Il renaîtra sous la forme d'un club à taille réduite et d'un bar dansant, des lieux plus "haut de gamme" qui "reflètent ce que les gens cherchent aujourd'hui".
Depuis 2020, près d'un tiers des clubs britanniques a baissé le rideau, soit environ 400 établissements, indique l'organisation du secteur, Night Time Industries Association (NTIA).
"Même s'ils connaissaient un léger déclin avant la pandémie, celle-ci a fortement accéléré les choses", indique à l'AFP Tony Rigg, consultant dans l'industrie musicale.
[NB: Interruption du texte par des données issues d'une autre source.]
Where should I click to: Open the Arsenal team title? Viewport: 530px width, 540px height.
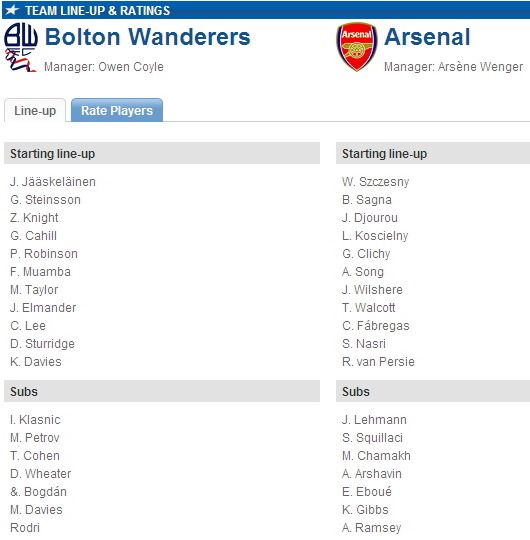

Avant que la crise du coût de la vie ne fasse exploser les factures et loyers des discothèques - comme ceux de leurs clients.
Rencontré à l'heure des premières pintes dans le centre de Londres, en début de soirée, Conor Nugent, chargé de clientèle de 26 ans, dit n'aller en boîte que pour les "occasions spéciales", après s'être demandé "si ça vaut vraiment le coup".
Ce Londonien a réduit ses sorties pour des raisons financières - comme 68% des 18-30 ans, indique la NTIA -, et préfère se réserver pour "des concerts ou des événements".
Comme le souligne Tony Rigg, le Covid-19 a entraîné un "changement de culture" chez les jeunes de la "Gen Z", nés entre 1997 et 2012, qui consomment généralement moins d'alcool et n'ont pas toujours "vécu le rite de passage consistant à découvrir les clubs".
- L'exemple de Paris -
Invoquant toutes ces raisons, la société Rekom UK, propriétaire des emblématiques discothèques Pryzm et Atik, a déposé le bilan en 2024, fermant 17 établissements dans le pays.
Une vingtaine d'autres, dont le Pryzm Kingston, ont été repris par Neos Hospitality, qui a décidé d'en transformer certains en bars dansants ou d'organiser des événements sans alcool. "Le secteur doit évoluer, ou il deviendra obsolète", reconnaît Tony Rigg.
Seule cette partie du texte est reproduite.